Objective: The effects of temperature on the thrombolytic efficacy of combination rt-PA-driven thrombolysis were determined in an in-vitro human clot model.
Methods: Human whole blood clots were made from blood obtained from volunteers, after local Institutional Review Board approval. Clots were made in 20-µL pipettes and placed in a water tank for microscopic visualization during treatment. Sample clots were exposed to human fresh-frozen plasma (hFFP) alone (Control); hFFP and rt-PA ([0.5 µg/ml]; “+rt-PA”); hFFP, rt-PA ([0.5 µg/ml]), and Epf ([0.63 µg/ml]; “+Epf”); and hFFP, rt-PA, Epf, and ultrasound supplied by a 2-MHz transcranial Doppler (TCD) unit (“+TCD”). Exposures were for 30 minutes at 30-37°C. Clot width was measured using a microscopic imaging technique and mean percent fractional clot loss (FCL) at 30 minutes was used to determine thrombolytic efficacy.
Results: Each of 15 treatment groups had a minimum of 6 clots (range: 6-148) from 2 different donors (range: 2-21), for a total of 409 clots.
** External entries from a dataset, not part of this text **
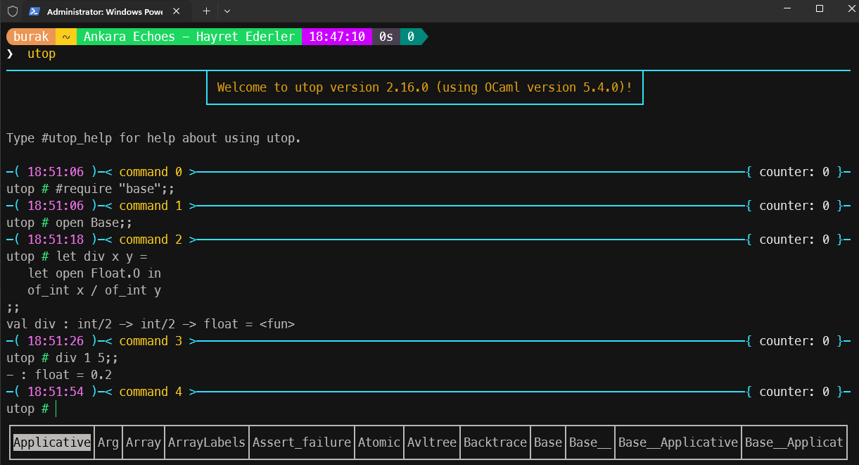The image size is (859, 465).
Task: Open the new tab profile dropdown
Action: [x=227, y=11]
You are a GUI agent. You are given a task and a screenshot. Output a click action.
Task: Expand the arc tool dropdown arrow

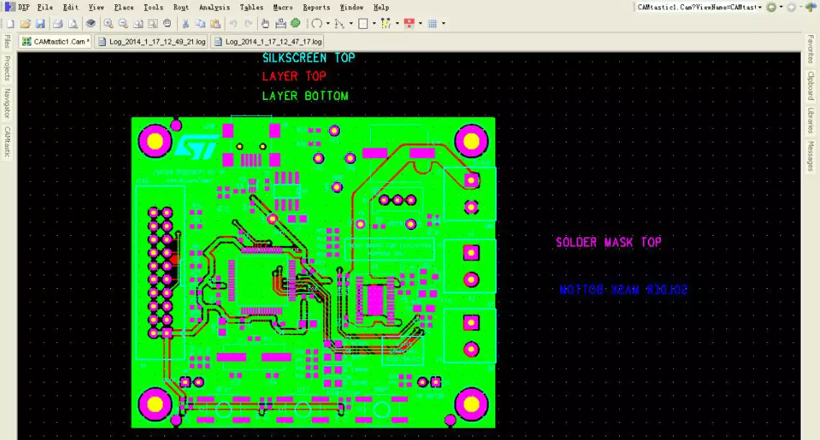(x=328, y=23)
At 37°C, FCLs for +rt-PA and +TCD groups were 44% (95% Confidence Interval: 37-52%) and 59% (54-64%) respectively (p<0.01). At 30°C, FCLs for +rt-PA and +TCD groups were 32% (27-36%) and 30% (26-33%) respectively (p not significant).
Conclusion: Combination therapy using rt-PA, Epf, and 2-MHz US exhibits temperature dependence over a clinically applicable temperature range.
- © 2012 by American Heart Association, Inc.